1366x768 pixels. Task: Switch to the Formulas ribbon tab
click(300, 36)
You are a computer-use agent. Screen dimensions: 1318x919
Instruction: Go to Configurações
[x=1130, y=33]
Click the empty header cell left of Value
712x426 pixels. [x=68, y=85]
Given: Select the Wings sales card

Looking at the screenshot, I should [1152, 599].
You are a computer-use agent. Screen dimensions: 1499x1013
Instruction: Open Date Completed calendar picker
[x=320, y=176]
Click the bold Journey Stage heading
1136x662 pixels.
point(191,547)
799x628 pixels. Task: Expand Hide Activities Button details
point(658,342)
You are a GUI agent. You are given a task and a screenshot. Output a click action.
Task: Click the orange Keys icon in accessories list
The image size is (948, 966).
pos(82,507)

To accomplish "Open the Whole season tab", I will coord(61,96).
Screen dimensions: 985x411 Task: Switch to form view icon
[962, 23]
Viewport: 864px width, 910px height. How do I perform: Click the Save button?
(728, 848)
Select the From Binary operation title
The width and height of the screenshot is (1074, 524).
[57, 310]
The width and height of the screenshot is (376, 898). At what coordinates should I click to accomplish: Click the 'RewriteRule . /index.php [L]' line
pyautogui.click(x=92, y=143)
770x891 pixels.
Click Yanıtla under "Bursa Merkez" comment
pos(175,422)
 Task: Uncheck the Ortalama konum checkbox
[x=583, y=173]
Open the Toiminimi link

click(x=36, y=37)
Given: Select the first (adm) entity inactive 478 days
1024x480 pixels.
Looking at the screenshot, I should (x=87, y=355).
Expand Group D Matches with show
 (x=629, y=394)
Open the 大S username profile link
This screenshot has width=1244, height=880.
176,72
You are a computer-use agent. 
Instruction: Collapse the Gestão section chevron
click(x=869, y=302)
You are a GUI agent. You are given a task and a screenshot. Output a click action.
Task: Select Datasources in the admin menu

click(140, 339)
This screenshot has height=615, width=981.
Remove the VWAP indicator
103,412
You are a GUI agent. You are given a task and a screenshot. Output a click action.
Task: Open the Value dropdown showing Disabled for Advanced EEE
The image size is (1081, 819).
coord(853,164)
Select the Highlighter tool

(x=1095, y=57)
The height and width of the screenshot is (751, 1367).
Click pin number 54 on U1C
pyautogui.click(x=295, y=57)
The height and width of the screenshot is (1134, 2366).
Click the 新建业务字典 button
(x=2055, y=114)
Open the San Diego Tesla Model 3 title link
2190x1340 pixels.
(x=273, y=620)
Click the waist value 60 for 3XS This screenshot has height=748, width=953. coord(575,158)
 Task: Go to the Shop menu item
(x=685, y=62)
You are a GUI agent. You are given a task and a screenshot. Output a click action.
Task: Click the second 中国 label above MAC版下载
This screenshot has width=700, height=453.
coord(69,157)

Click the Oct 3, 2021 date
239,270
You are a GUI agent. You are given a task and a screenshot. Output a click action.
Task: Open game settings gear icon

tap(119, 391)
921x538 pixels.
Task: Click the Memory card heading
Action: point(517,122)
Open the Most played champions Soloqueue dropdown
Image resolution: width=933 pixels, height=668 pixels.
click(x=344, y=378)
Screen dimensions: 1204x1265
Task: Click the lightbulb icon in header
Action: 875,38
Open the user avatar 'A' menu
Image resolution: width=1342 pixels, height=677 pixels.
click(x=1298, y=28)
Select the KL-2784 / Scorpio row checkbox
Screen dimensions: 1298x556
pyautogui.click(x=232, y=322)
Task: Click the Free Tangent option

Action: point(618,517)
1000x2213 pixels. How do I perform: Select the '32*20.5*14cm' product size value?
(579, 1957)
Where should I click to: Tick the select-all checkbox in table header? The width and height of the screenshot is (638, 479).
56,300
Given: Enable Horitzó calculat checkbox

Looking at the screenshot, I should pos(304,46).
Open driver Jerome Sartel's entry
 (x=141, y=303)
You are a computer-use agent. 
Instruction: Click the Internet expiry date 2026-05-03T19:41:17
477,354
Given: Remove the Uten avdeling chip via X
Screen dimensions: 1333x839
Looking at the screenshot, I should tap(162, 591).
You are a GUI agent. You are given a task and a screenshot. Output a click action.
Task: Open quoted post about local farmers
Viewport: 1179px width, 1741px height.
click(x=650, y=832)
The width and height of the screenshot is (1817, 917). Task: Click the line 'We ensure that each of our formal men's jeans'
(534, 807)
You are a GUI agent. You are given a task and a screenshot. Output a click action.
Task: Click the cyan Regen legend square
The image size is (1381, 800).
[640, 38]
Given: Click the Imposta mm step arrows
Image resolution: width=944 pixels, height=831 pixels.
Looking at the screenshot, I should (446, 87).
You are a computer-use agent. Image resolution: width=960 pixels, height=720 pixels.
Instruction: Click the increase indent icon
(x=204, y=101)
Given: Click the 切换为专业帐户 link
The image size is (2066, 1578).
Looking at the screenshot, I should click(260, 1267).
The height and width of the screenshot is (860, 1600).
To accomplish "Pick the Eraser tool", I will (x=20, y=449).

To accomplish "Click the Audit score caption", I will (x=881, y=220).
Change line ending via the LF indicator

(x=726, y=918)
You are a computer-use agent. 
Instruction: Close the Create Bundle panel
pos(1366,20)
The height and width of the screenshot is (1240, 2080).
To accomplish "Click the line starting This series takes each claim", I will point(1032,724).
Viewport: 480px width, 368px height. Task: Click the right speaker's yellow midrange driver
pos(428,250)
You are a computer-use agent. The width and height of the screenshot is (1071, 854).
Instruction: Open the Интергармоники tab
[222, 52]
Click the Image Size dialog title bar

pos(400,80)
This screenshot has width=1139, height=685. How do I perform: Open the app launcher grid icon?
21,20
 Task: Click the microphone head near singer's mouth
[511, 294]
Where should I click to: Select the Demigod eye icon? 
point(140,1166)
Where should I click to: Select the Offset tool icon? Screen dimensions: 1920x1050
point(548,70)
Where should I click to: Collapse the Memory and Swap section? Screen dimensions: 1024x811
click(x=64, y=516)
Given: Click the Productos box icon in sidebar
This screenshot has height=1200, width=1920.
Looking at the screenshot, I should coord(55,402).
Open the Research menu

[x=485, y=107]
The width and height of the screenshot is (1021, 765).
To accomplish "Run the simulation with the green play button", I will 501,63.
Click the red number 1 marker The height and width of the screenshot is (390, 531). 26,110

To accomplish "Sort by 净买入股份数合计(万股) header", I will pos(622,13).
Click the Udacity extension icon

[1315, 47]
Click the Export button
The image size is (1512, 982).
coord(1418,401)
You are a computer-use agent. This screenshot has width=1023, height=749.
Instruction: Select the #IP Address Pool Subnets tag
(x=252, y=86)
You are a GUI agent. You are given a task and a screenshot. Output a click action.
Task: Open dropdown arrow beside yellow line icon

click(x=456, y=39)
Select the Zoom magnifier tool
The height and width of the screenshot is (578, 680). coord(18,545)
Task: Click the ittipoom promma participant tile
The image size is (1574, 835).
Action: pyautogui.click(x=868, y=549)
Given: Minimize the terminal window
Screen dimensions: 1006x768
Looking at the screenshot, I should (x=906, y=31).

##############################

| TASK STATEMENT |
The whole listing above, line by line, is to be retyped exactly.

| SOLUTION TO THIS TASK |
1366x768 pixels. Task: Switch to the Formulas ribbon tab
click(300, 36)
You are a computer-use agent. Screen dimensions: 1318x919
Instruction: Go to Configurações
[x=1130, y=33]
Click the empty header cell left of Value
712x426 pixels. [x=68, y=85]
Given: Select the Wings sales card

Looking at the screenshot, I should [1152, 599].
You are a computer-use agent. Screen dimensions: 1499x1013
Instruction: Open Date Completed calendar picker
[x=320, y=176]
Click the bold Journey Stage heading
1136x662 pixels.
point(191,547)
799x628 pixels. Task: Expand Hide Activities Button details
point(658,342)
You are a GUI agent. You are given a task and a screenshot. Output a click action.
Task: Click the orange Keys icon in accessories list
The image size is (948, 966).
pos(82,507)

To accomplish "Open the Whole season tab", I will coord(61,96).
Screen dimensions: 985x411 Task: Switch to form view icon
[962, 23]
Viewport: 864px width, 910px height. How do I perform: Click the Save button?
(728, 848)
Select the From Binary operation title
The width and height of the screenshot is (1074, 524).
[57, 310]
The width and height of the screenshot is (376, 898). At what coordinates should I click to accomplish: Click the 'RewriteRule . /index.php [L]' line
pyautogui.click(x=92, y=143)
770x891 pixels.
Click Yanıtla under "Bursa Merkez" comment
pos(175,422)
 Task: Uncheck the Ortalama konum checkbox
[x=583, y=173]
Open the Toiminimi link

click(x=36, y=37)
Given: Select the first (adm) entity inactive 478 days
1024x480 pixels.
Looking at the screenshot, I should (x=87, y=355).
Expand Group D Matches with show
 (x=629, y=394)
Open the 大S username profile link
This screenshot has width=1244, height=880.
176,72
You are a computer-use agent. 
Instruction: Collapse the Gestão section chevron
click(x=869, y=302)
You are a GUI agent. You are given a task and a screenshot. Output a click action.
Task: Select Datasources in the admin menu

click(140, 339)
This screenshot has height=615, width=981.
Remove the VWAP indicator
103,412
You are a GUI agent. You are given a task and a screenshot. Output a click action.
Task: Open the Value dropdown showing Disabled for Advanced EEE
The image size is (1081, 819).
coord(853,164)
Select the Highlighter tool

(x=1095, y=57)
The height and width of the screenshot is (751, 1367).
Click pin number 54 on U1C
pyautogui.click(x=295, y=57)
The height and width of the screenshot is (1134, 2366).
Click the 新建业务字典 button
(x=2055, y=114)
Open the San Diego Tesla Model 3 title link
2190x1340 pixels.
(x=273, y=620)
Click the waist value 60 for 3XS This screenshot has height=748, width=953. coord(575,158)
 Task: Go to the Shop menu item
(x=685, y=62)
You are a GUI agent. You are given a task and a screenshot. Output a click action.
Task: Click the second 中国 label above MAC版下载
This screenshot has width=700, height=453.
coord(69,157)

Click the Oct 3, 2021 date
239,270
You are a GUI agent. You are given a task and a screenshot. Output a click action.
Task: Open game settings gear icon

tap(119, 391)
921x538 pixels.
Task: Click the Memory card heading
Action: point(517,122)
Open the Most played champions Soloqueue dropdown
Image resolution: width=933 pixels, height=668 pixels.
click(x=344, y=378)
Screen dimensions: 1204x1265
Task: Click the lightbulb icon in header
Action: 875,38
Open the user avatar 'A' menu
Image resolution: width=1342 pixels, height=677 pixels.
click(x=1298, y=28)
Select the KL-2784 / Scorpio row checkbox
Screen dimensions: 1298x556
pyautogui.click(x=232, y=322)
Task: Click the Free Tangent option

Action: point(618,517)
1000x2213 pixels. How do I perform: Select the '32*20.5*14cm' product size value?
(579, 1957)
Where should I click to: Tick the select-all checkbox in table header? The width and height of the screenshot is (638, 479).
56,300
Given: Enable Horitzó calculat checkbox

Looking at the screenshot, I should pos(304,46).
Open driver Jerome Sartel's entry
 (x=141, y=303)
You are a computer-use agent. 
Instruction: Click the Internet expiry date 2026-05-03T19:41:17
477,354
Given: Remove the Uten avdeling chip via X
Screen dimensions: 1333x839
Looking at the screenshot, I should tap(162, 591).
You are a GUI agent. You are given a task and a screenshot. Output a click action.
Task: Open quoted post about local farmers
Viewport: 1179px width, 1741px height.
click(x=650, y=832)
The width and height of the screenshot is (1817, 917). Task: Click the line 'We ensure that each of our formal men's jeans'
(534, 807)
You are a GUI agent. You are given a task and a screenshot. Output a click action.
Task: Click the cyan Regen legend square
The image size is (1381, 800).
[640, 38]
Given: Click the Imposta mm step arrows
Image resolution: width=944 pixels, height=831 pixels.
Looking at the screenshot, I should (446, 87).
You are a computer-use agent. Image resolution: width=960 pixels, height=720 pixels.
Instruction: Click the increase indent icon
(x=204, y=101)
Given: Click the 切换为专业帐户 link
The image size is (2066, 1578).
Looking at the screenshot, I should click(260, 1267).
The height and width of the screenshot is (860, 1600).
To accomplish "Pick the Eraser tool", I will (x=20, y=449).

To accomplish "Click the Audit score caption", I will (x=881, y=220).
Change line ending via the LF indicator

(x=726, y=918)
You are a computer-use agent. 
Instruction: Close the Create Bundle panel
pos(1366,20)
The height and width of the screenshot is (1240, 2080).
To accomplish "Click the line starting This series takes each claim", I will point(1032,724).
Viewport: 480px width, 368px height. Task: Click the right speaker's yellow midrange driver
pos(428,250)
You are a computer-use agent. The width and height of the screenshot is (1071, 854).
Instruction: Open the Интергармоники tab
[222, 52]
Click the Image Size dialog title bar

pos(400,80)
This screenshot has width=1139, height=685. How do I perform: Open the app launcher grid icon?
21,20
 Task: Click the microphone head near singer's mouth
[511, 294]
Where should I click to: Select the Demigod eye icon? 
point(140,1166)
Where should I click to: Select the Offset tool icon? Screen dimensions: 1920x1050
point(548,70)
Where should I click to: Collapse the Memory and Swap section? Screen dimensions: 1024x811
click(x=64, y=516)
Given: Click the Productos box icon in sidebar
This screenshot has height=1200, width=1920.
Looking at the screenshot, I should coord(55,402).
Open the Research menu

[x=485, y=107]
The width and height of the screenshot is (1021, 765).
To accomplish "Run the simulation with the green play button", I will 501,63.
Click the red number 1 marker The height and width of the screenshot is (390, 531). 26,110

To accomplish "Sort by 净买入股份数合计(万股) header", I will pos(622,13).
Click the Udacity extension icon

[1315, 47]
Click the Export button
The image size is (1512, 982).
coord(1418,401)
You are a computer-use agent. This screenshot has width=1023, height=749.
Instruction: Select the #IP Address Pool Subnets tag
(x=252, y=86)
You are a GUI agent. You are given a task and a screenshot. Output a click action.
Task: Open dropdown arrow beside yellow line icon

click(x=456, y=39)
Select the Zoom magnifier tool
The height and width of the screenshot is (578, 680). coord(18,545)
Task: Click the ittipoom promma participant tile
The image size is (1574, 835).
Action: pyautogui.click(x=868, y=549)
Given: Minimize the terminal window
Screen dimensions: 1006x768
Looking at the screenshot, I should (x=906, y=31).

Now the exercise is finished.